To nobody’s surprise,
WSU’s second priority construction project, the Tri-Cities Bioproducts Building,
received $13.1 million in the final conference committee budget and construction
can begin this fall. The building, a
joint project with Battelle’s Pacific Northwest National Laboratory in Richland,
has consistently been endorsed through every step of the capital construction
process and is now ready for construction at WSU Tri-Cities. The building was
fully funded in recommendations from the Higher Education Coordinating Board,
Gov. Christine Gregoire, the initial Senate proposal, and the initial House
proposal. Despite being sited in the Republican-represented 8th
legislative district, House Democratic leaders including Dunshee and Chopp made
an unusual mid-session visit to Tri-Cities to tour the site with Rep. Shirley
Hankins, R-Richland. The state funding for the building is expected to leverage
federal dollars. The anticipated federal funding will allow an additional bond
issue of up to $11.6 million, leading to construction of a $24 million building
at WSU Tri-Cities.
$30.5 million for
Preservation Projects No legislative
budgets provided funding for the Pullman wastewater facility or any other major
construction projects for Pullman. However, significant funding was provided for
so-called “minor works” projects that will largely be spent on the Pullman
campus and address issues like, health safety, preservation, equipment and
infrastructure. The final conference budget provided $6 million for minor
capital improvements where the House budget has recommended $8 million. The
conference report reflected other funding levels that the House and Senate had
agreed on including $30.5 million for preservation projects, and $2 million for
health and safety. The final budget provided $7 million for equipment as the
House recommended. The Senate had recommended $8.5 million.
Student Services
Building Ready for Construction this fall in Vancouver
The compromise budget approved $10.6 million for
the next major building at WSU Vancouver, the student services center. That
building, which had not been recommended by the governor, was in both House and
Senate budgets. The conference budget also approved pre-design and design
projects for Vancouver which were not recommended by the House but were
supported by the Senate. The design funding means that WSU Vancouver will have
projects on the capital construction list for at least the next six years.

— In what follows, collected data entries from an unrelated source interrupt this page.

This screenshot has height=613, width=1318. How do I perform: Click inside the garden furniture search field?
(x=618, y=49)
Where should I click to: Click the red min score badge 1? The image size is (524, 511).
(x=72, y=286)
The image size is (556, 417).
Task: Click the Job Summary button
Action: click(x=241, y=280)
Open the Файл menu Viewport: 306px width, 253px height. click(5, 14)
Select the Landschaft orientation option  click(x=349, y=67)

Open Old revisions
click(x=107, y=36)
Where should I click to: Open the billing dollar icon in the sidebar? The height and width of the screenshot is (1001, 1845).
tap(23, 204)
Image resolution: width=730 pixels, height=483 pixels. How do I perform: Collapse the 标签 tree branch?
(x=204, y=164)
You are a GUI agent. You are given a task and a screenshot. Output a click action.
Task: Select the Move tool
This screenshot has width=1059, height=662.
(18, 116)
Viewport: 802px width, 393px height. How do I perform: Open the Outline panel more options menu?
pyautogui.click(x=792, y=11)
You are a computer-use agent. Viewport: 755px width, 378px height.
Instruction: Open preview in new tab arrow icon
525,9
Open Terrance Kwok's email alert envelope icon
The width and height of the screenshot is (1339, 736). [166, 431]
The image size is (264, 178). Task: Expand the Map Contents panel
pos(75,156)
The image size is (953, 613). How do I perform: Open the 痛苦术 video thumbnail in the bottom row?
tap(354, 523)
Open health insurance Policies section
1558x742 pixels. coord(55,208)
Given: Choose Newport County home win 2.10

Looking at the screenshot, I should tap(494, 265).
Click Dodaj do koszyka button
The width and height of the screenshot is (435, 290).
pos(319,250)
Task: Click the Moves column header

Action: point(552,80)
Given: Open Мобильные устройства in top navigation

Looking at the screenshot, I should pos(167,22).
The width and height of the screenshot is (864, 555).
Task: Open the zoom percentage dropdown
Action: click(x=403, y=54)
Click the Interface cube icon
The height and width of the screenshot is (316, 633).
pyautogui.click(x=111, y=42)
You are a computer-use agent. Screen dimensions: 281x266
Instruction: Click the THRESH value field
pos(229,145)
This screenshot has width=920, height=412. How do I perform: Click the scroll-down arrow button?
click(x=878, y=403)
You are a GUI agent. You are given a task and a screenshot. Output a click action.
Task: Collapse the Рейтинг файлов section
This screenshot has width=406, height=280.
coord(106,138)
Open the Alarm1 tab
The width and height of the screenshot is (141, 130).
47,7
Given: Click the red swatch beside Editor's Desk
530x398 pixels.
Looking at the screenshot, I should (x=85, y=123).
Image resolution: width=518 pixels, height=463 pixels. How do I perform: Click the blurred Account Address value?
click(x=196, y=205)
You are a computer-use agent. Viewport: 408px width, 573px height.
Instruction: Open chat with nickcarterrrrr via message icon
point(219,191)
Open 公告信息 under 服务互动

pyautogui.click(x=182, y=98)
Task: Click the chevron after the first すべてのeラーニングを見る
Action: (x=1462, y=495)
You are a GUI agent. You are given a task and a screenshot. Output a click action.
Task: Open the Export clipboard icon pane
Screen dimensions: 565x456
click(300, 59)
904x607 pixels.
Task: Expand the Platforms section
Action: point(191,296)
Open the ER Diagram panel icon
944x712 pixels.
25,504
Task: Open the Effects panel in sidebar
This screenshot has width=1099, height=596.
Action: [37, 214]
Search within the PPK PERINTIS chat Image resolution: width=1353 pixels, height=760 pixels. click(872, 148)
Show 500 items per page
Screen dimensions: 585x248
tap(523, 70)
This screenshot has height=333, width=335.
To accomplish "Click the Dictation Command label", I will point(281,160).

Construction will start soon on the student services center.
The compromise budget provides design funds for an
undergraduate classroom building that could be ready for construction in
2007-2009.The budget provides pre-design funding for an Applied Technology and Classroom building that could be
constructed in 2009-2011.
Capital Funding Provided
for WSU Prosser. Once again, the WSU
Prosser experiment station received a small amount of funding in the capital
budget for Phase II of its new building. The final budget adopted the House
position of provided $2.8 million that will allow the Center for Precision
Agriculture to have new facilities at WSU Prosser.